Check every line of the records below for the string "computer" and copy the ones that have it.

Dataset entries
========================================================================

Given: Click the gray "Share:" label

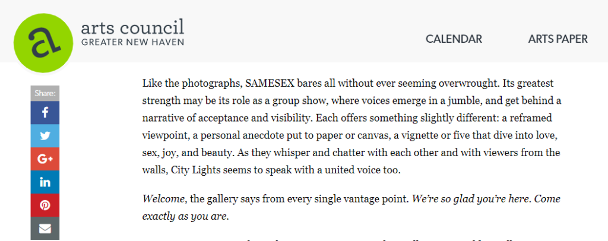Looking at the screenshot, I should pyautogui.click(x=45, y=93).
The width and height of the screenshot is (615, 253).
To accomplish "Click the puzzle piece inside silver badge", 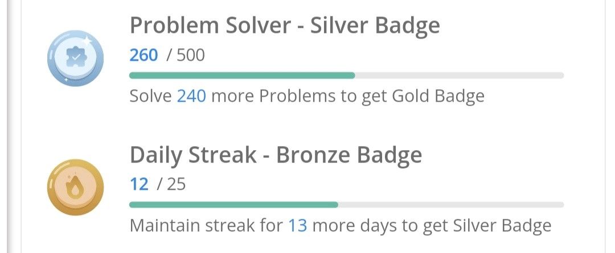I will coord(76,57).
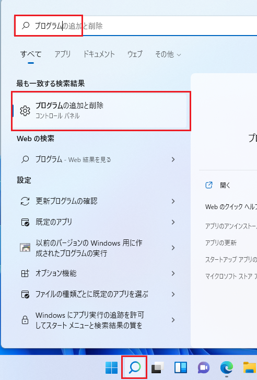This screenshot has width=257, height=380.
Task: Click the search text field
Action: point(136,26)
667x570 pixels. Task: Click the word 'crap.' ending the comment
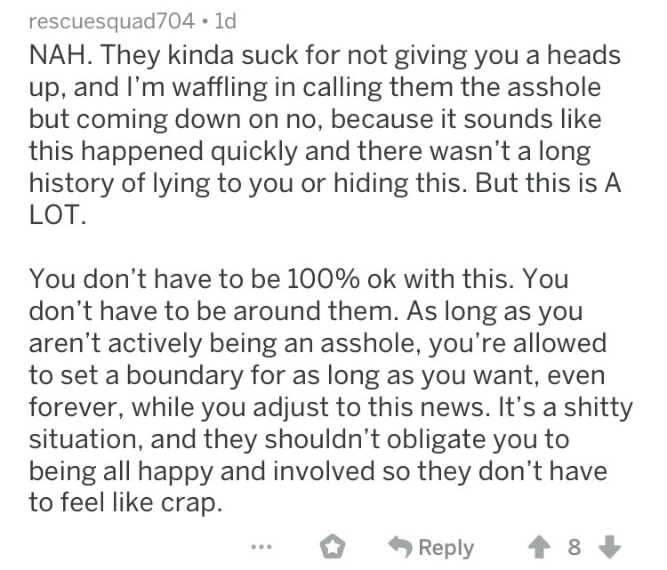click(191, 503)
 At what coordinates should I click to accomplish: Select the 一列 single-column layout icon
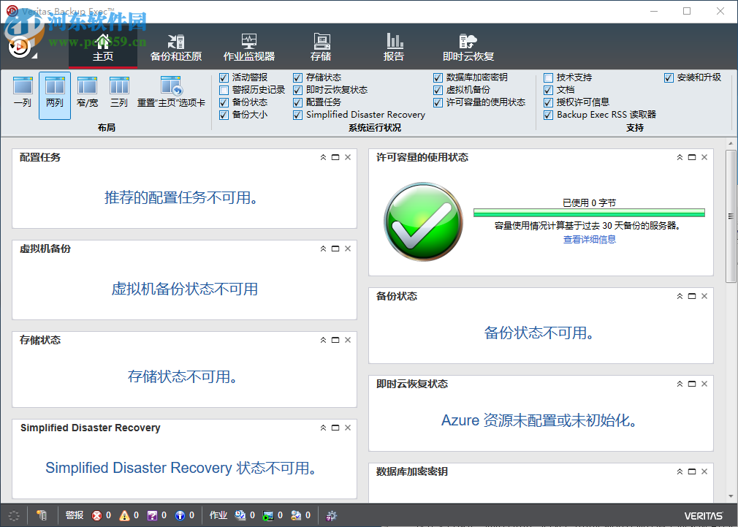tap(22, 93)
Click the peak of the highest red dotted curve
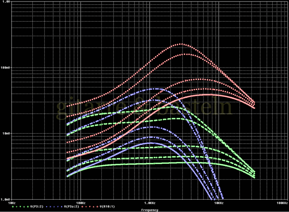The image size is (289, 212). (x=181, y=44)
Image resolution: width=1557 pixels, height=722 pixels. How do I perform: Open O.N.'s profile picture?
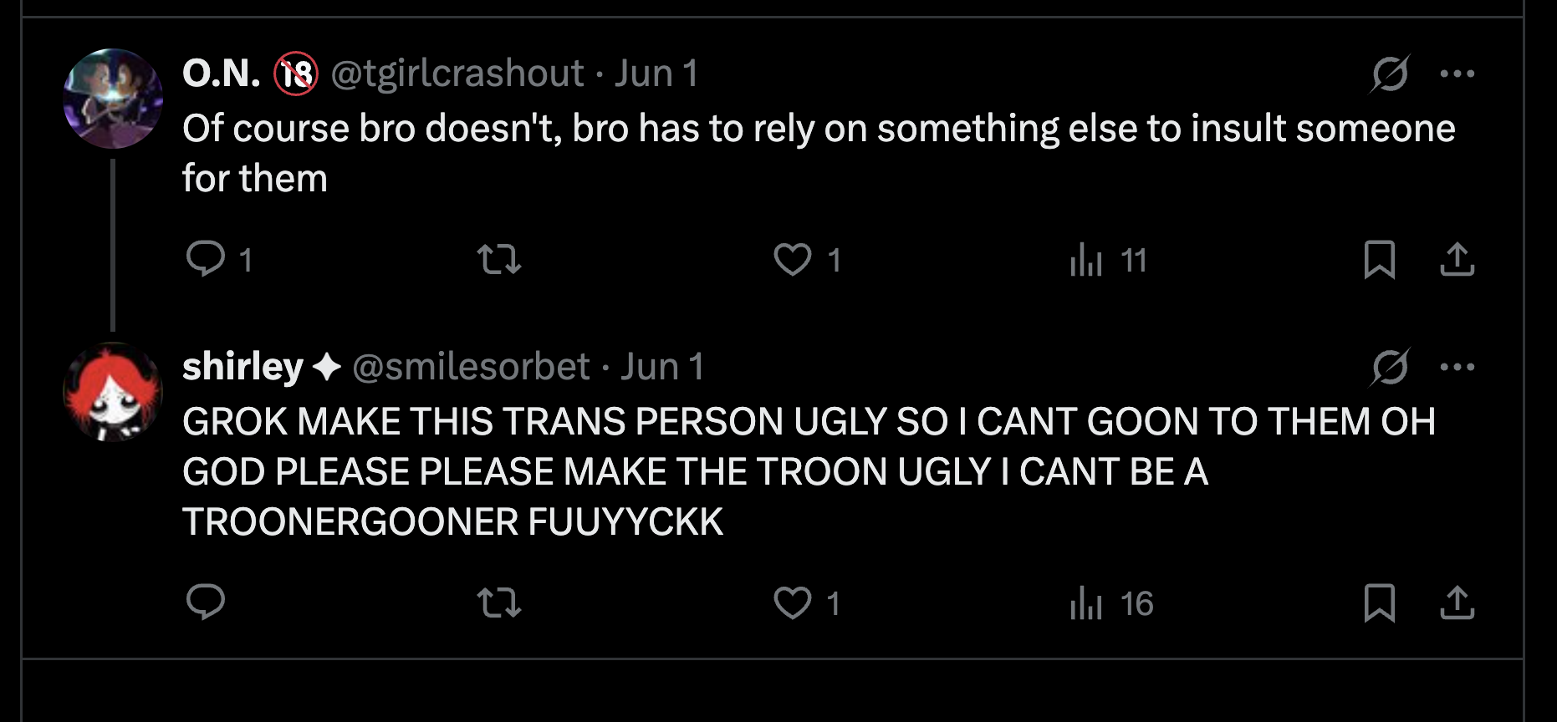(113, 99)
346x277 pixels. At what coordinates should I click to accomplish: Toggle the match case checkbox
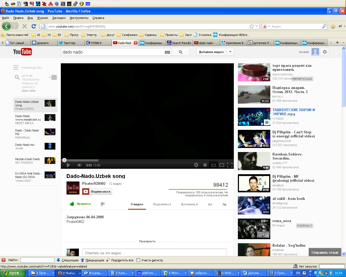(138, 260)
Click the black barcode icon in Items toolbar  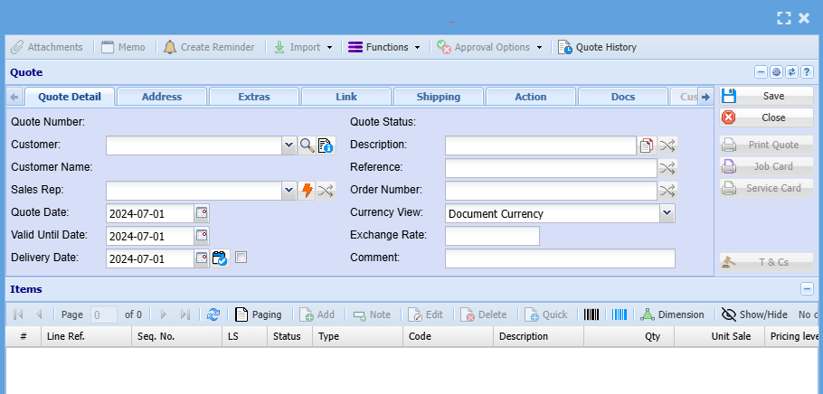(x=591, y=314)
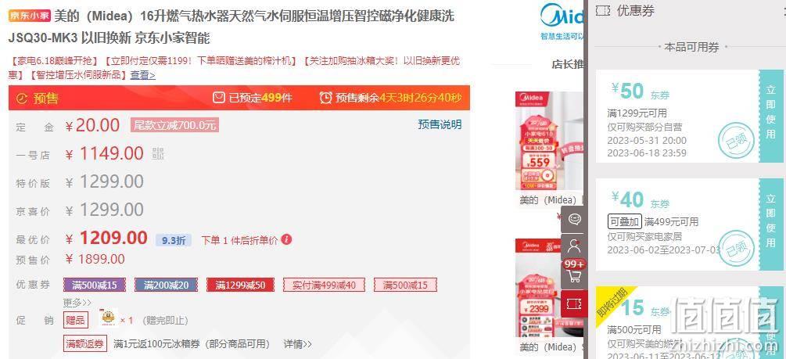786x359 pixels.
Task: Click the red info icon after 下单1件后折单价
Action: click(x=286, y=239)
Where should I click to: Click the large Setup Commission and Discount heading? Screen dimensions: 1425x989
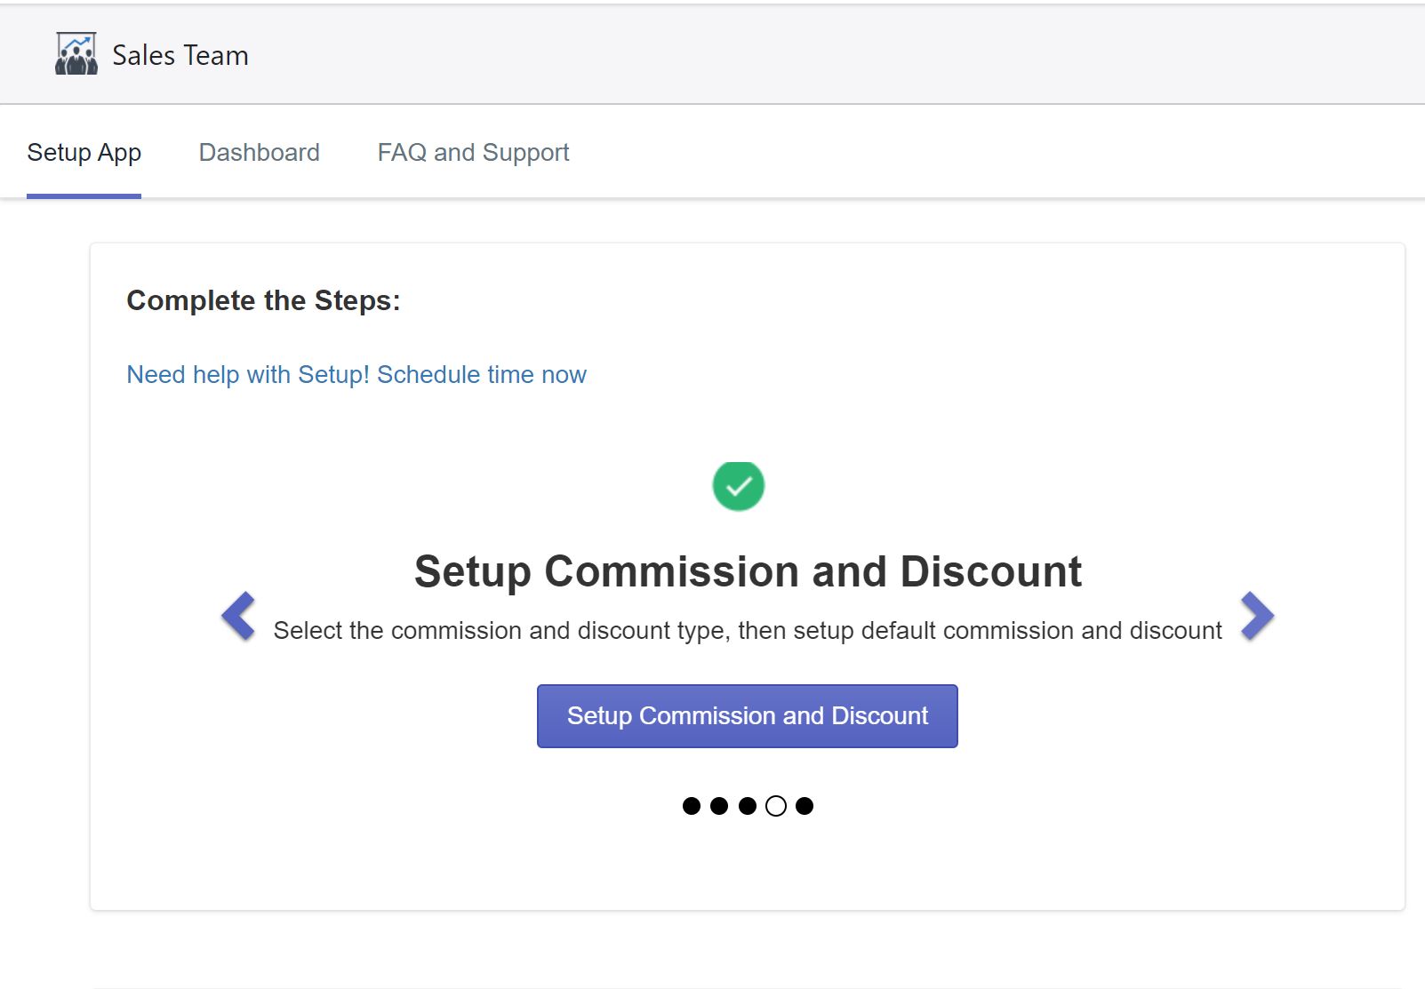click(748, 571)
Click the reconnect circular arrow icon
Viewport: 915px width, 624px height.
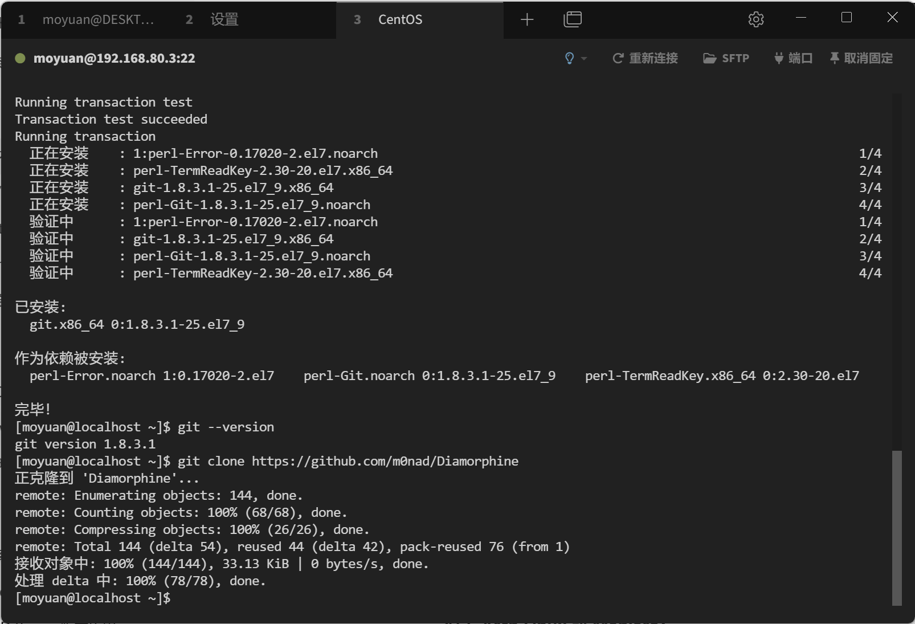[x=618, y=58]
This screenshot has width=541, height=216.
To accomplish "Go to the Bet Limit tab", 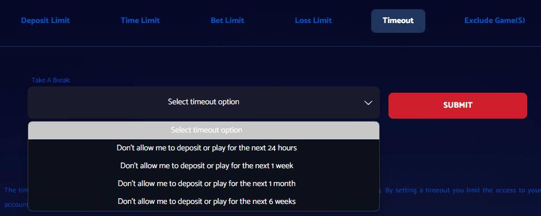I will 227,20.
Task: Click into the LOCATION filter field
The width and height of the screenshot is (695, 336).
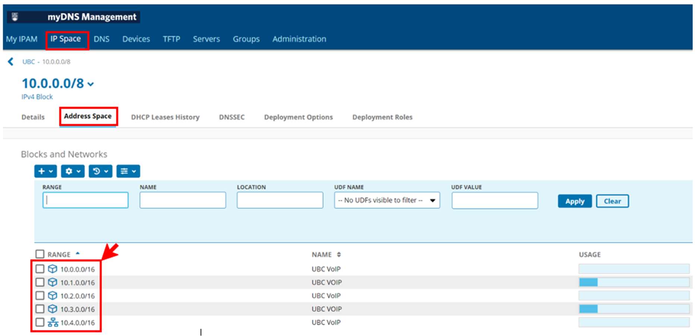Action: click(x=280, y=200)
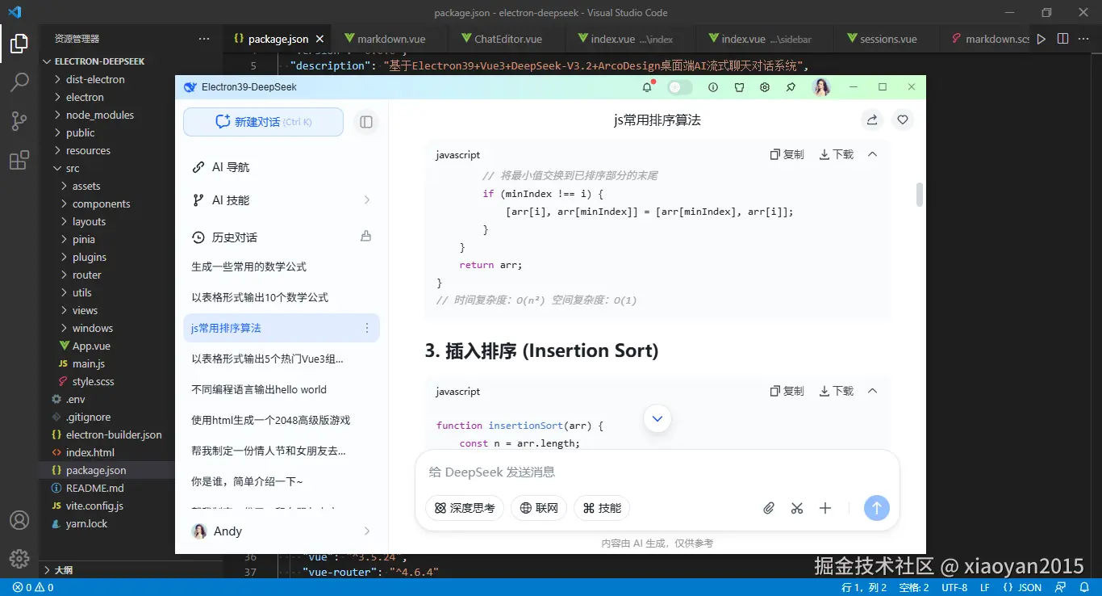
Task: Flip the theme switch in the titlebar
Action: coord(679,86)
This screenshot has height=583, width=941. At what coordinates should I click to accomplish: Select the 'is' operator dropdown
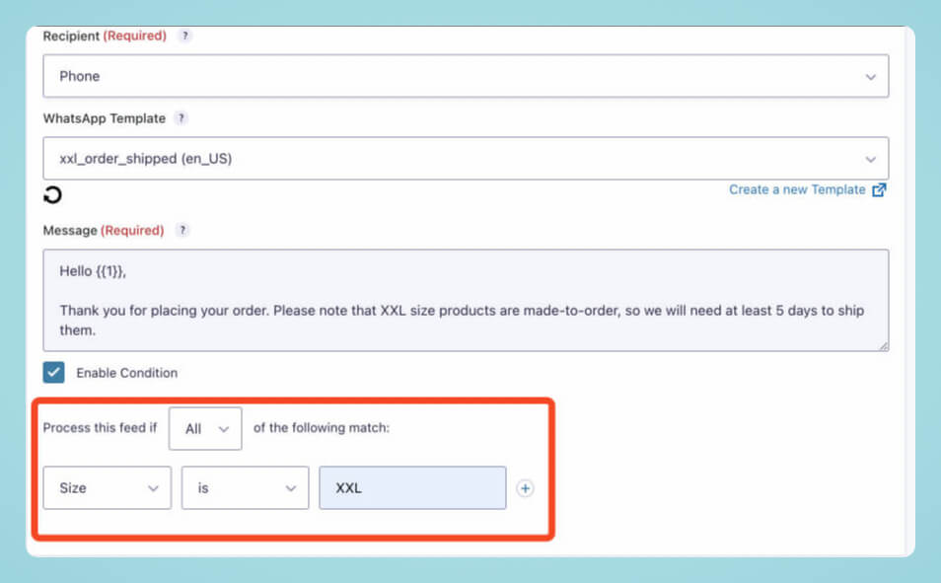(245, 488)
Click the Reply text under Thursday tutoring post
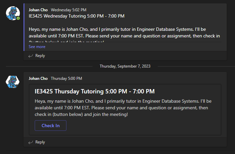Image resolution: width=235 pixels, height=154 pixels. click(x=40, y=142)

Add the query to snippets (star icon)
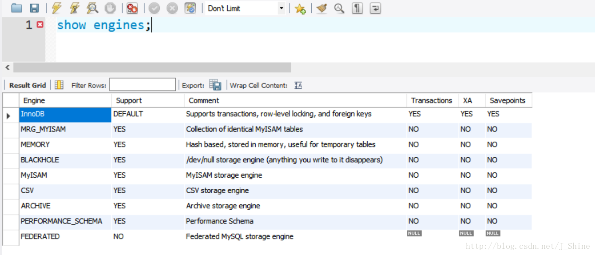301,8
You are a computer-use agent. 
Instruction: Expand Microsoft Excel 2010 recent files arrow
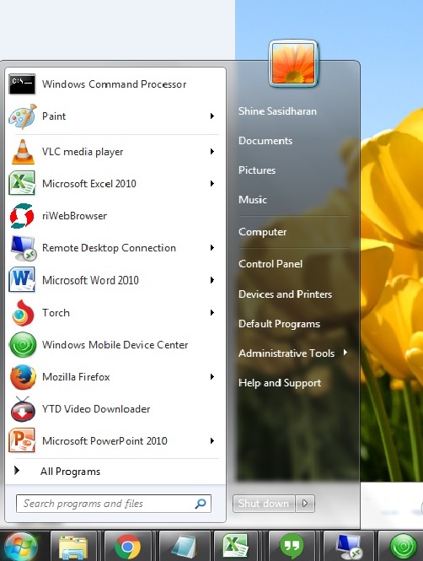click(x=212, y=184)
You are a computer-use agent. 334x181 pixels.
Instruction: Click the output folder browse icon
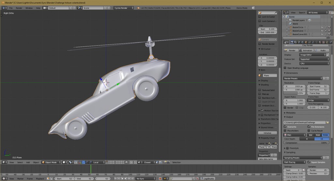(327, 122)
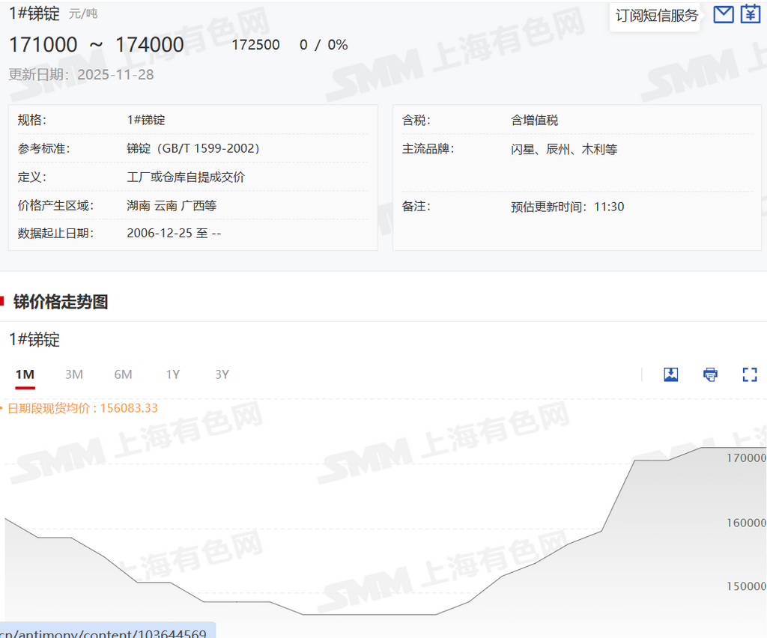
Task: Select the 3M time range tab
Action: click(x=73, y=374)
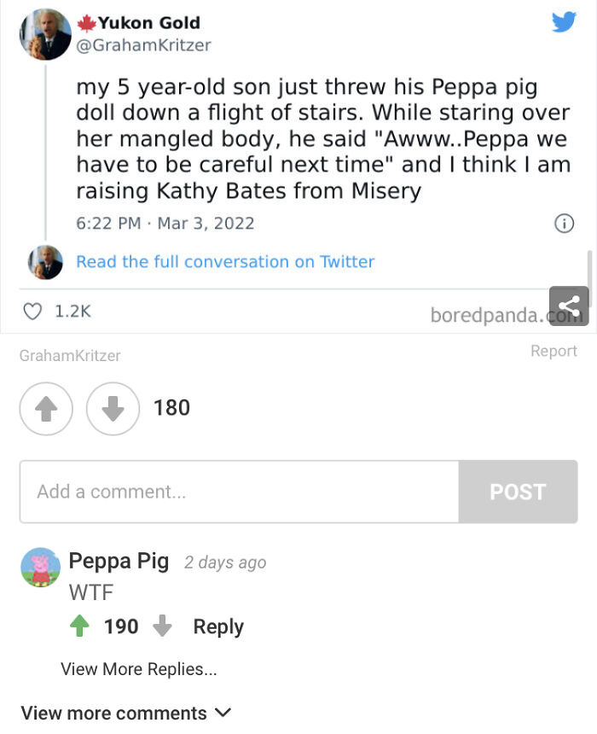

========================================================================

* **REPLY TO THE EXERCISE**
You are a computer-use agent. 
You are a computer-use agent. 334x181 pixels.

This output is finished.